Important: Ping me if you file a bug.

GoogleCodeExporter commented 9 years ago

Google Code does not currently send any notification to me when a new issue
is added to this list.  Since there are virtually no issues with my code
(gloat), I don't visit this page often.

So if you don't want to be ignored, send me an email to let me know that
you've filed a new bug:
  http://neil.fraser.name

Thanks!

Original issue reported on code.google.com by neil.fra...@gmail.com on 29 Jun 2007 at 1:32

GoogleCodeExporter commented 9 years ago

FYI,

Just being performance testing various implementations of text/binary delta
generation algorithms. Timed your Java implementation against GNU diff. On an 
average
your Java implementation was 2-3X slower. It does not appear to be a file IO 
issue.
Java file is is marginally slower but not 2-3X. I haven't looked inside the GNU 
diff
implementation which is supposed to be based on the same algorithm.
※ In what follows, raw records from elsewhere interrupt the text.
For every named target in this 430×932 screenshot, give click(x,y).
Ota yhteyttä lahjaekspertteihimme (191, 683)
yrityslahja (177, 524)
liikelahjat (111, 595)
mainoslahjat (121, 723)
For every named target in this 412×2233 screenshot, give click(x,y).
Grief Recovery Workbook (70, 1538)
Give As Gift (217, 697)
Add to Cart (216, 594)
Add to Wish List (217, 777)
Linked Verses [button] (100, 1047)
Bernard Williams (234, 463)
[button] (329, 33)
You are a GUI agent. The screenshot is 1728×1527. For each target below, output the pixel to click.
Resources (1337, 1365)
Original comment by olivera...@gmail.com on 25 Sep 2007 at 4:33

GoogleCodeExporter commented 9 years ago

GNU diff is line-by-line.  This implementation is character-by-character.  So 
if you
had more than two characters per line, then I think I just beat GNU diff.
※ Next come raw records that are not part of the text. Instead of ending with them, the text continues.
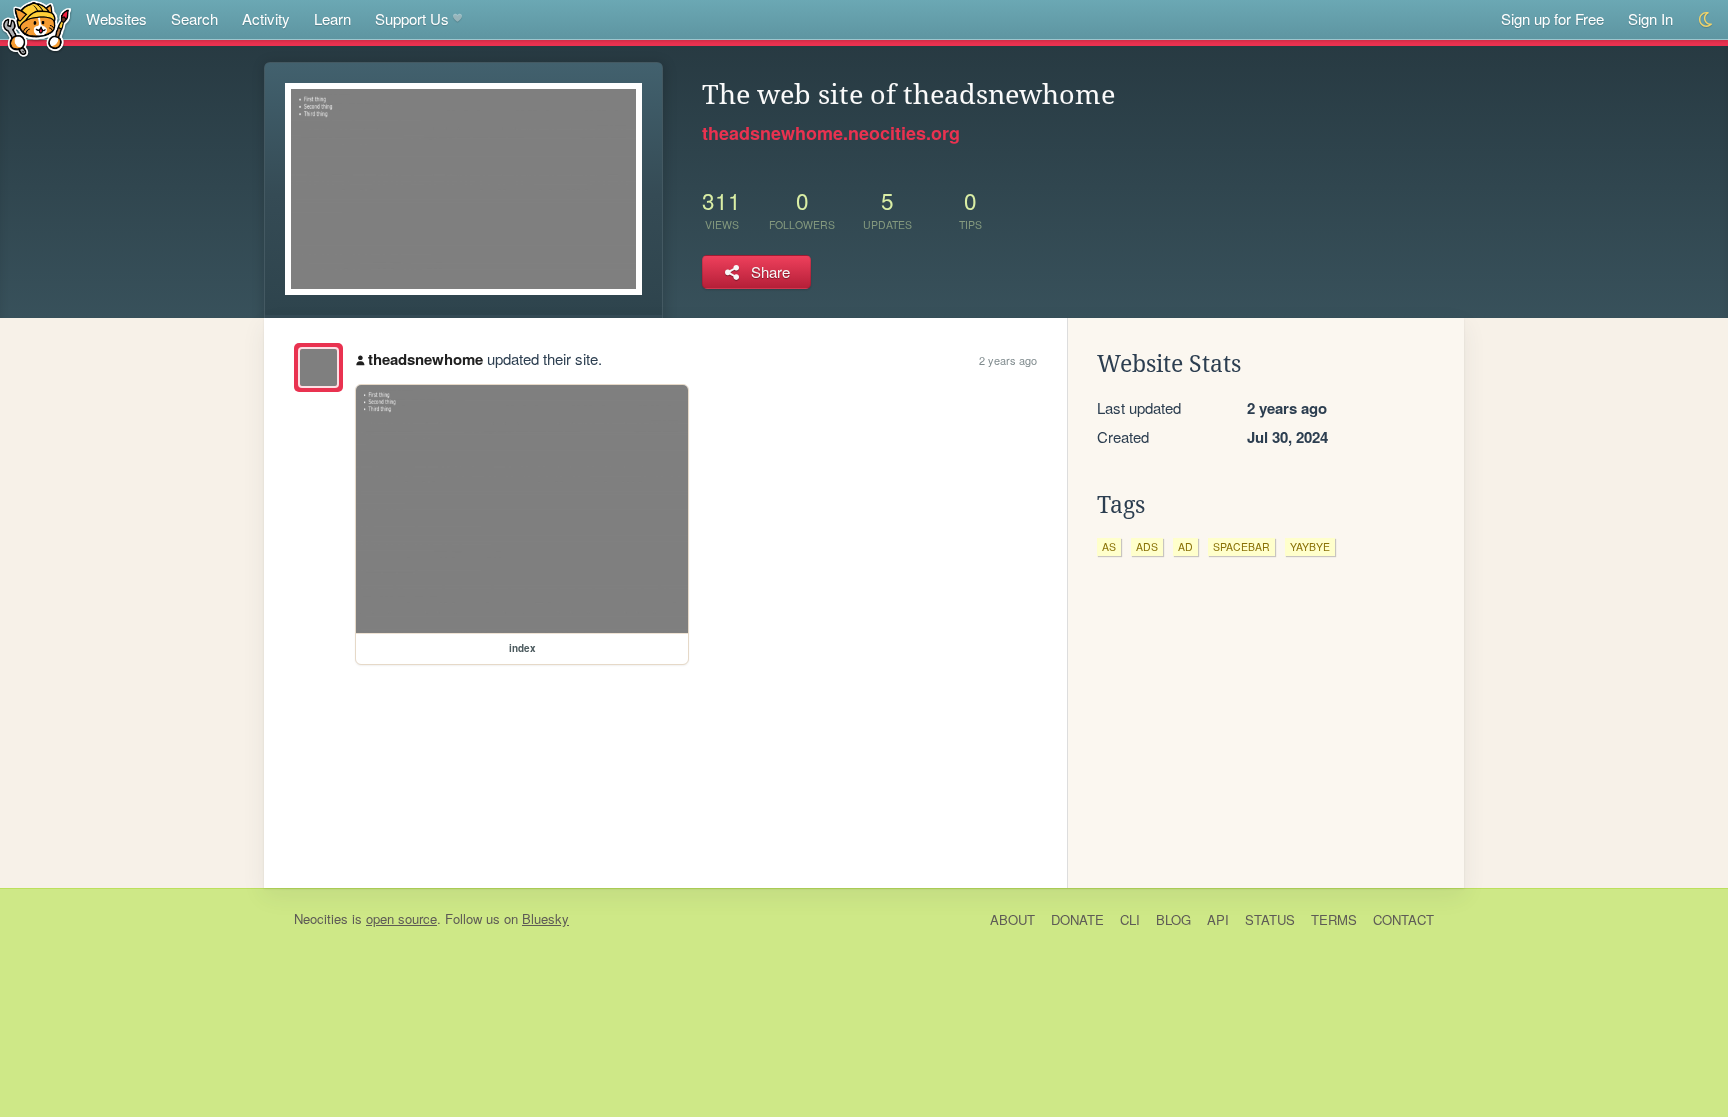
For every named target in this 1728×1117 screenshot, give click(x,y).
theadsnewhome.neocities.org (831, 133)
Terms (1334, 919)
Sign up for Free (1552, 18)
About (1012, 919)
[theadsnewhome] (318, 367)
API (1218, 919)
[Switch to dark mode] (1706, 19)
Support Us (412, 18)
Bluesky (545, 918)
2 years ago (1008, 360)
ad (1185, 546)
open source (401, 918)
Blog (1173, 919)
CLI (1130, 919)
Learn (332, 18)
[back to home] (36, 27)
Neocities (321, 918)
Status (1270, 919)
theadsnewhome (425, 359)
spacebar (1241, 546)
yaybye (1310, 546)
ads (1147, 546)
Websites (116, 18)
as (1109, 546)
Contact (1403, 919)
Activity (266, 18)
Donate (1077, 919)
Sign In (1650, 18)
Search (194, 18)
Original comment by neil.fra...@gmail.com on 25 Sep 2007 at 6:35

GoogleCodeExporter commented 9 years ago

Hi Neil,

Great Work!!!!!!!!

I am analyzing your code to find out its suitability to use in our project.

When I am doing a diff calculation, I am getting java.lang.OutOfMemoryError: 
Java
heap space error. Following stacktrace might help you to understand the issue.

java.lang.OutOfMemoryError: Java heap space
        at java.util.Arrays.copyOfRange(Arrays.java:3209)
        at java.lang.String.<init>(String.java:216)
        at java.lang.StringBuilder.toString(StringBuilder.java:430)
        at name.fraser.neil.plaintext.diff_match_patch.diff_map(diff_match_patch    
                                                                        .java:454)
        at name.fraser.neil.plaintext.diff_match_patch.diff_compute(diff_match_p    
                                                                        atch.java:227)
        at name.fraser.neil.plaintext.diff_match_patch.diff_main(diff_match_patc    
                                                                        h.java:140)
        at name.fraser.neil.plaintext.diff_match_patch.diff_compute(diff_match_p    
                                                                        atch.java:269)
        at name.fraser.neil.plaintext.diff_match_patch.diff_main(diff_match_patc    
                                                                        h.java:140)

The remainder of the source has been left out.